Claude McKay, Rebel Sojourner in the Harlem Renaissance by Wayne F. Cooper;

Claude McKay, Rebel Sojourner in the Harlem Renaissance by Wayne F. Cooper;

Author:Wayne F. Cooper;
Language: eng
Format: epub
Publisher: Lightning Source Inc. (Tier 1)
Published: 1987-03-11T16:00:00+00:00


9

The Expatriate Years, 1929–1934: Gingertown and Banana Bottom

Despite his underlying reservations, McKay had some good times in Paris with the cast of Blackbirds, with Countee Cullen, and with a pretty, young black socialite named Anita Thompson, who would eventually follow him to Tangier. During the latter part of his stay in Paris, however, he became nervous, irritable, and depressed.
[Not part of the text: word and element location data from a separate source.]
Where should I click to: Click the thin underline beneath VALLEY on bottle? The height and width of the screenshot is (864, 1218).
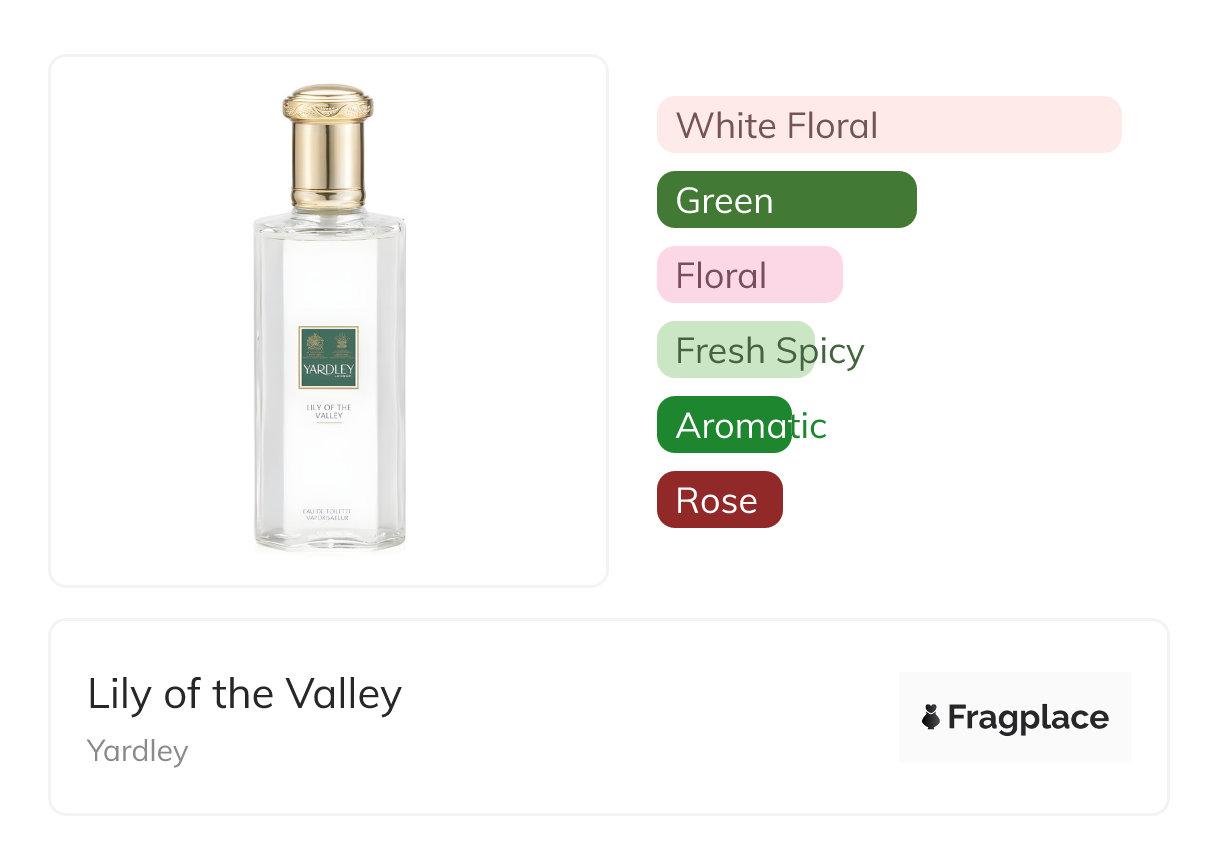pyautogui.click(x=328, y=424)
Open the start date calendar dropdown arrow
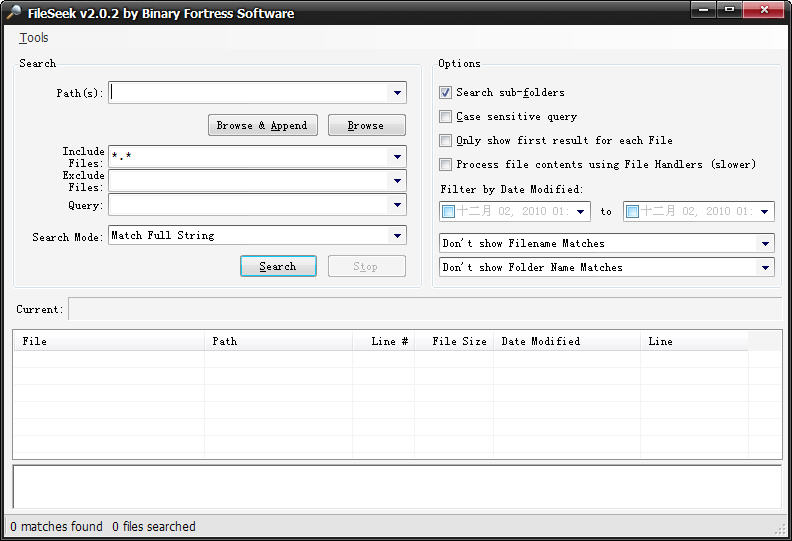The height and width of the screenshot is (541, 792). (582, 212)
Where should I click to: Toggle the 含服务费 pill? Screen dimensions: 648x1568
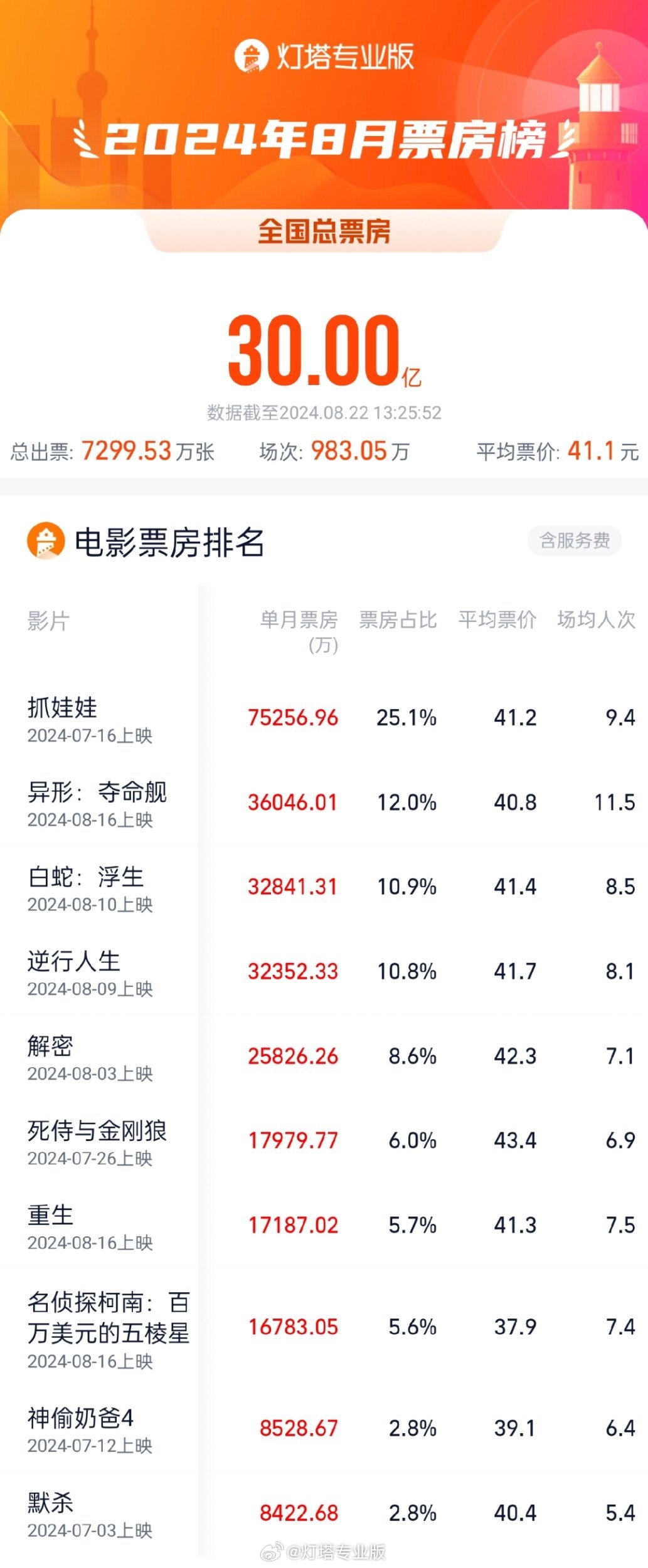[x=575, y=540]
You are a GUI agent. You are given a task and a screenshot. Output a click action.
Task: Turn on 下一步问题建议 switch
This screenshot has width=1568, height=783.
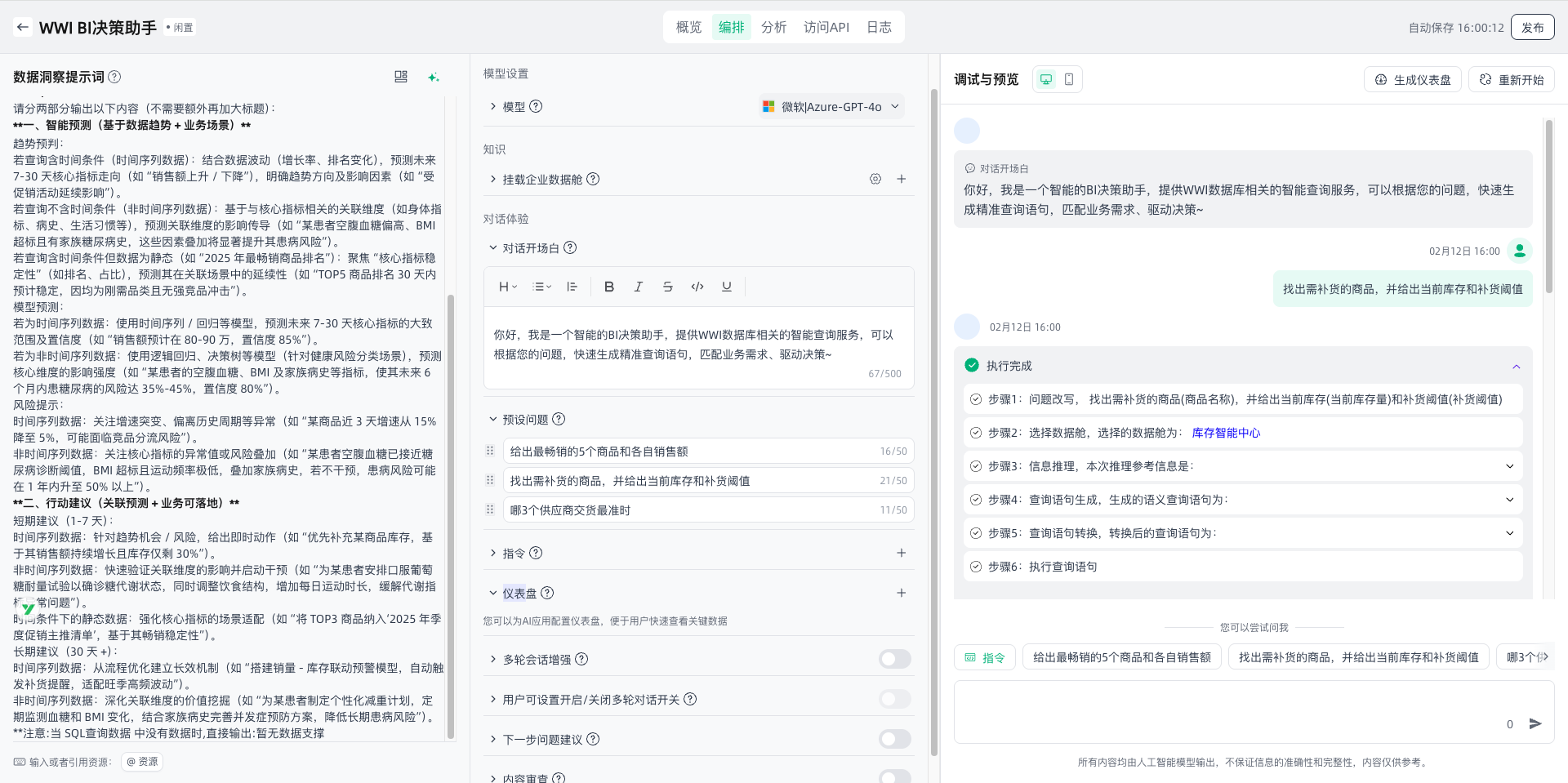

In A Long Way from Home, he maintained that Paris had always had this effect upon him. He could never work there; the city distracted him. In addition, his health was not good.1

All this may have been true, but there was yet another reason for McKay’s unhappiness. To his dismay, he learned that his long-lost wife, residing again in New York, was seeking to “tie up” his royalties in a legal knot that would bind him once again to support her and their child, whom he had never seen. While not averse to aiding his daughter, he wished to do it on his own terms. To forestall legal proceedings, he invited his wife to visit him in Paris. When she arrived, they discussed their situation, and McKay somehow succeeded in averting a costly legal battle. But the emotional price to both was great. His wife left with the accumulated bitterness of many years, intensified by the realization that what little he could give her would not be worth a court fight to get. Even the money he advanced for their daughter Hope’s support and education went to McKay’s relatives in Jamaica. While her mother worked in New York City, Hope remained in Jamaica. Claude’s family saw to it that Hope received a good education, and her maternal family, the Lewars, gave her the warmth and emotional support to overcome the bewildering sense of abandonment she sometimes felt in the absence of both her parents.2

McKay’s traumatic confrontation with his wife left him nervous, distraught, and depressed. He began to drink again, which did not help. One night his old friend Louise Bryant Bullitt found him drunk and depressed in a cafe. She urged him to leave Paris and to go back to work. McKay heeded the advice. Louise’s own deplorable condition probably served as warning enough. Since McKay had last seen her in 1925, Louise had lost her health, her beauty, and her husband and child. McKay was appalled by her decline. Besides drinking too much, she consorted with an unpleasant woman whom McKay detested. Still, Louise remained a friend, and he saw her often during his stay in Paris.3

Late in July he went to Antwerp for a brief vacation, but he returned to Paris, where he lingered until late August. Max Eastman had written earlier from the United States that he planned to arrive in August, and McKay wanted to see him. In the interval, he tried without success to write. The social distractions of Paris combined with chronic health problems—headaches, “sciatica” (in his arm and shoulders), and high blood pressure—defeated again his best efforts to concentrate.

In desperation, he went with a young medical student to Bilbao and then to San Sebastian in northeastern Spain.